4 Generator for predicting CDR3-β sequences that bind to a given epitope.
We previously trained an encoder and a RCMT using the epitope's sequence and structural information. Following this, we developed a generative model, CATCR-G, that incorporates the pre-trained weights to predict binding CDR3-β sequences for a given epitope. This model uses a Transformer decoder to output CDR3-β predictions based on inputs from both the epitope encoder and the RCM produced by RCMT. The predicted CDR3-β sequence, along with the epitope's sequence and structural data, are then fed into the pre-trained discriminator to refine the generator's loss using the discriminator's loss. During training, we froze the weights of the encoder and RCMT to preserve their pre-trained states.

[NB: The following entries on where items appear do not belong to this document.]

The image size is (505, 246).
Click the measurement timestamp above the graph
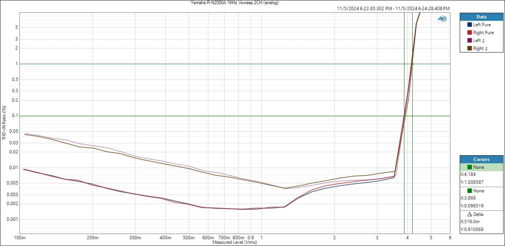pos(393,8)
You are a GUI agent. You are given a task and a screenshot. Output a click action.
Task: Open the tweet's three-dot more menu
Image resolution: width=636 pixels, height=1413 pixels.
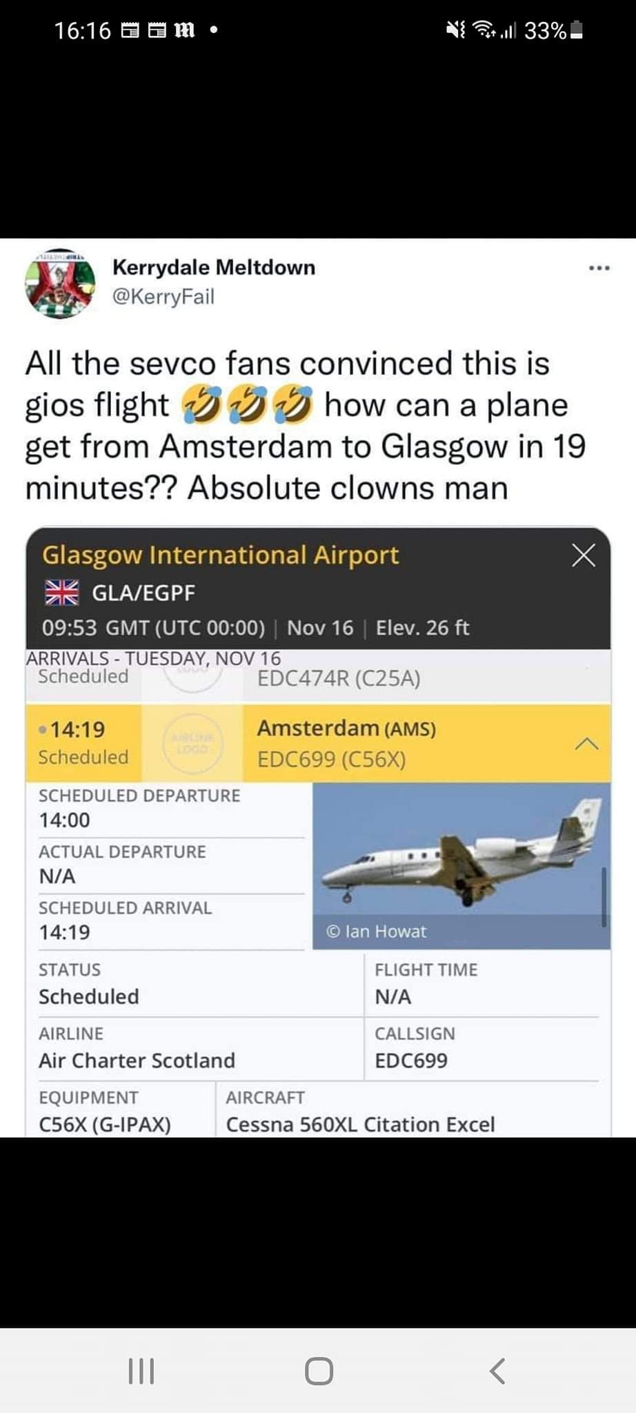[599, 268]
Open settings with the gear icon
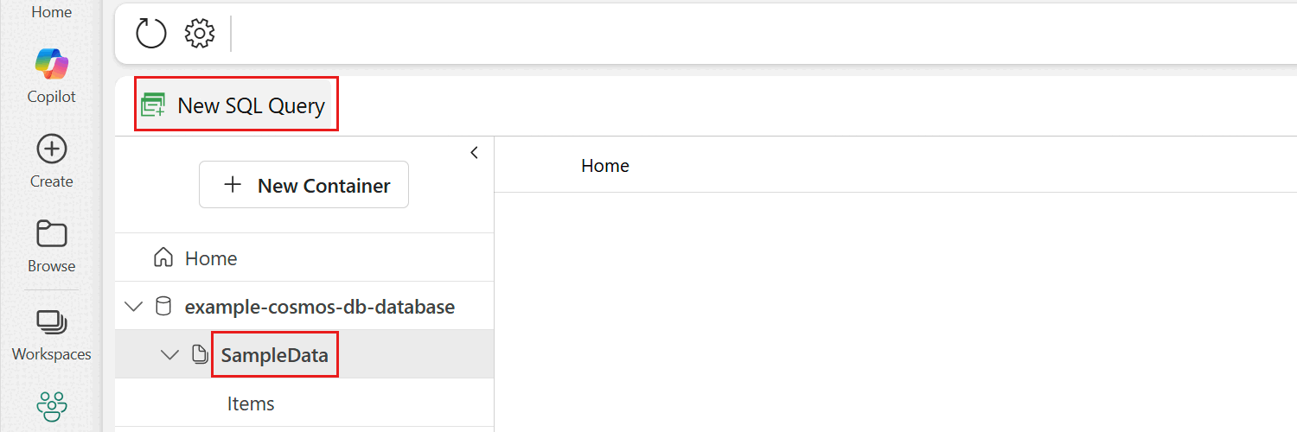The width and height of the screenshot is (1297, 432). (x=200, y=34)
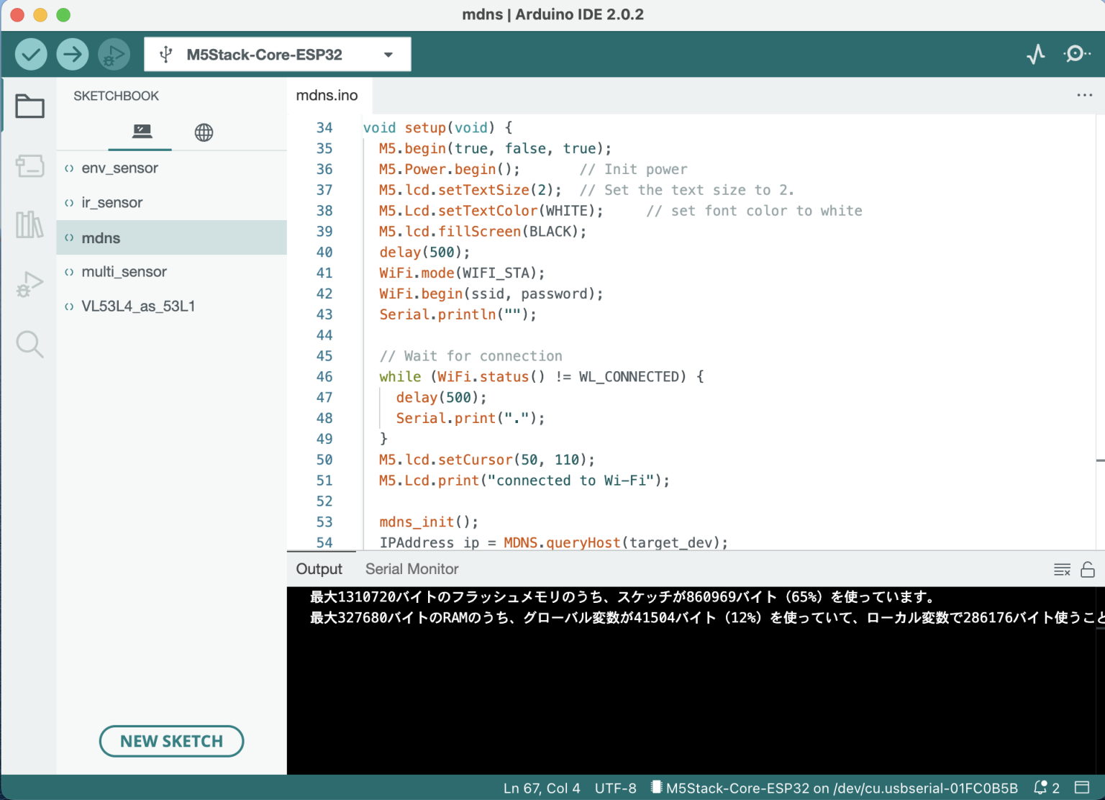This screenshot has width=1105, height=800.
Task: Open the editor options ellipsis menu
Action: tap(1084, 94)
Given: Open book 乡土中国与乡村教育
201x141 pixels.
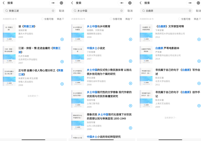Looking at the screenshot, I should [98, 26].
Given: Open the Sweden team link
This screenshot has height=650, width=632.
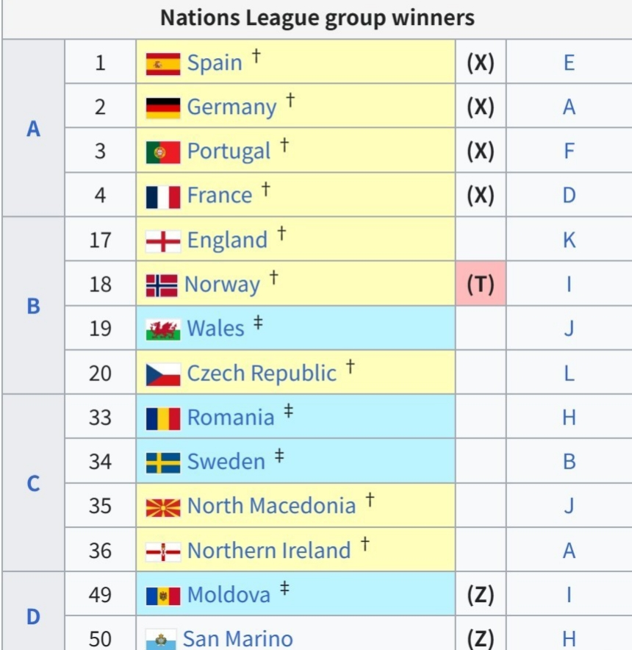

Initially, the training and validation losses declined quickly. However, while the training loss continued to drop up to 300 epochs, the validation loss plateaued after 100 epochs and became more variable after 200 epochs (Fig. 5A). Consequently, we concluded the training at 300 epochs. In testing, we applied beam search to yield the top 7 CDR3-β sequence predictions and evaluated them against reference sequences using the BERTscore metric (Fig. 5B), which leverages contextual embeddings from the BERT model. The external test set yielded a BERTscore precision of 0.959 ± 0.013, recall of 0.955 ± 0.018, and F1 score of 0.957 ± 0.014.
Our analysis revealed that the pre-trained encoder significantly accelerates early training performance, whereas models lacking this component showed reduced BERTscore R, P, and F1 scores. Furthermore, while models employing only the pre-trained encoder matched the combined approach in initial training, those also incorporating RCMT eventually outperformed in BERTscore evaluations, suggesting a synergistic benefit from using both (Fig. 5C).
We also examined the alignment between predicted and reference CDR3-β sequences at each position with BERTscore, padding shorter sequences to 25 amino acids with placeholders as necessary, despite most CDR3-β sequences being 8 to 12 amino acids in length. This confirmed high similarity across corresponding positions, with consistency in placeholder regions indicating that CATCR-G can appropriately determine CDR3-β length (Fig. 5D). Additional evaluations with alternative metrics, ROUGE-L and Skip Thought, yielded similarity scores of 0.580 ± 0.145 and 0.959 ± 0.040, respectively.